Problem details:
The pictures in the data below are to be omitted; all else must be duplicated exactly.

═════ Data extracts ═════

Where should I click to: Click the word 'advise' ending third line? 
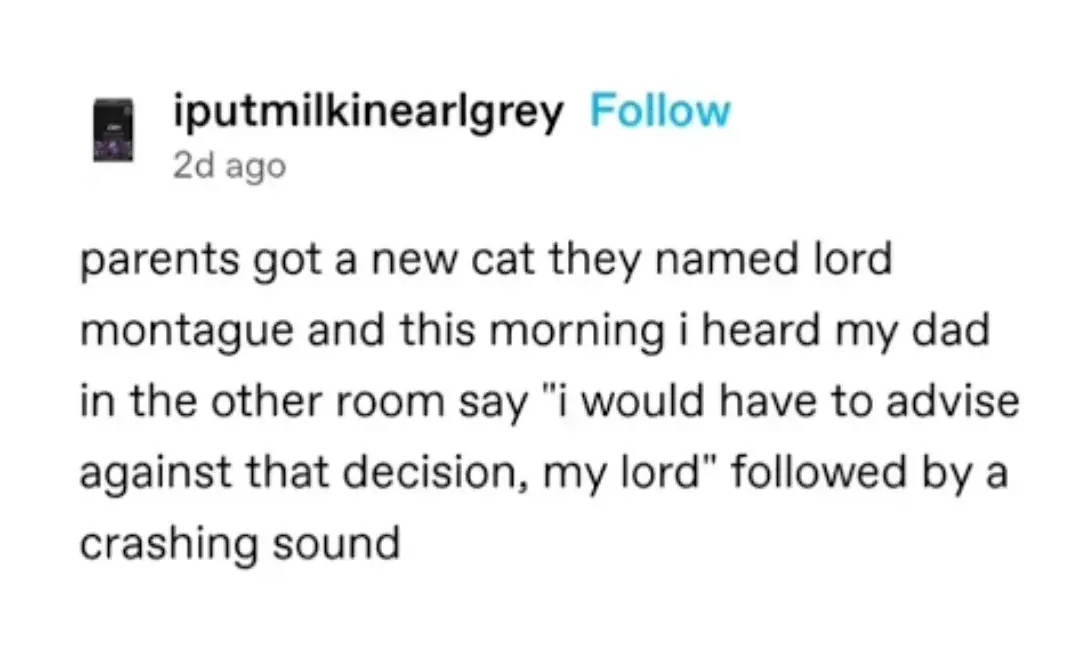953,401
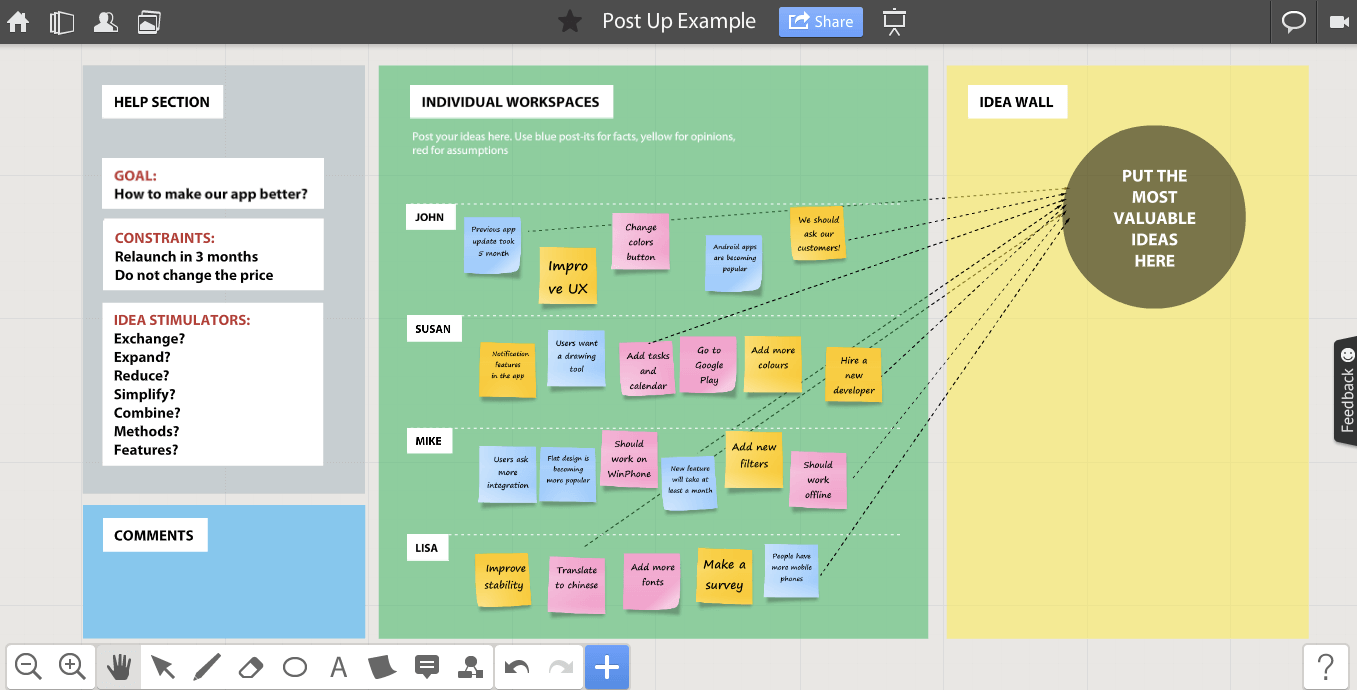Select the Text tool
Image resolution: width=1357 pixels, height=690 pixels.
coord(339,666)
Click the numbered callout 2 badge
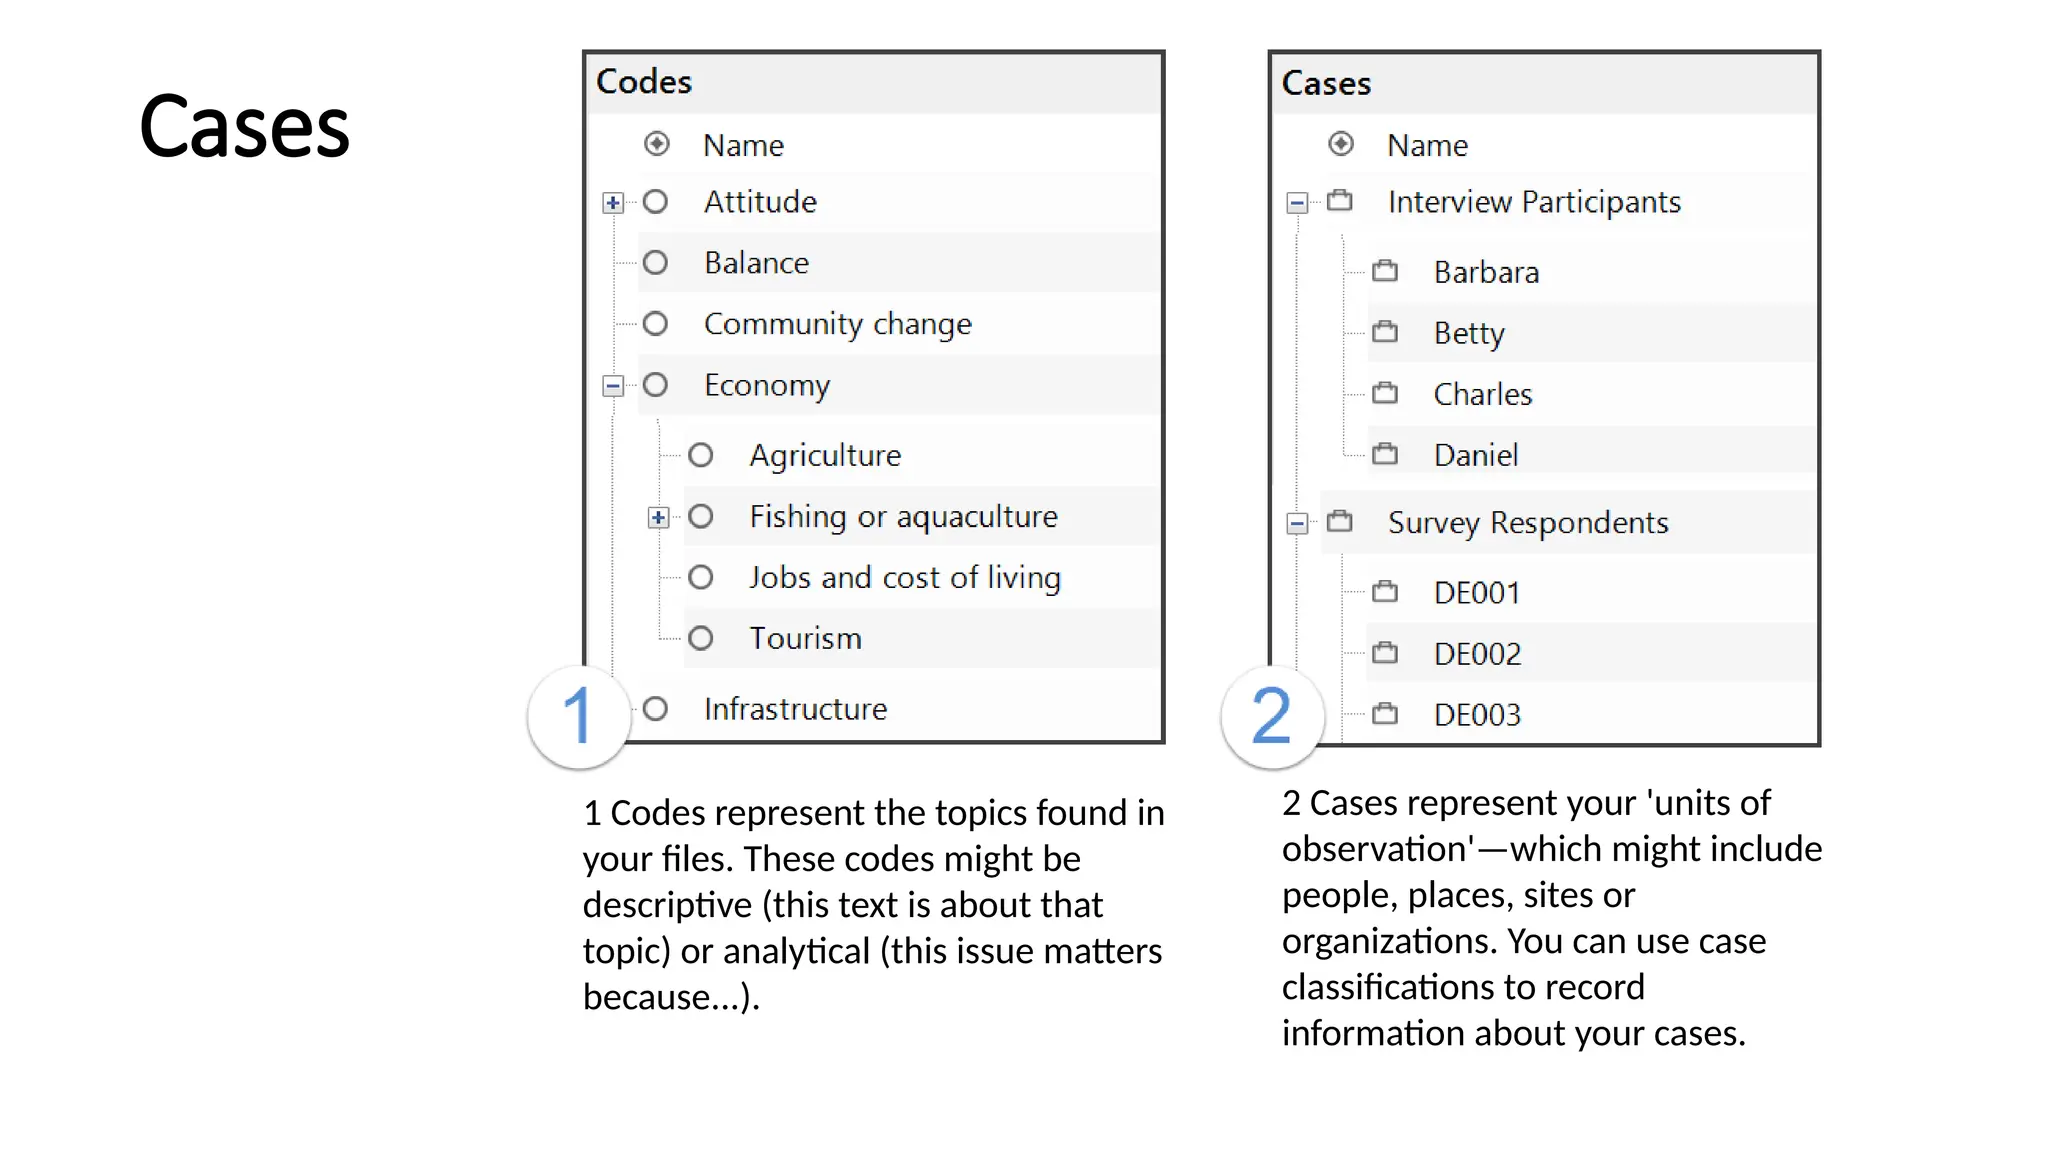 point(1272,716)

═════

Response to the task:
Where should I click to: Click the word 'advise' ending third line? 
953,401
Select the Text tool
Image resolution: width=1357 pixels, height=690 pixels.
coord(339,666)
Click the numbered callout 2 badge
 point(1272,716)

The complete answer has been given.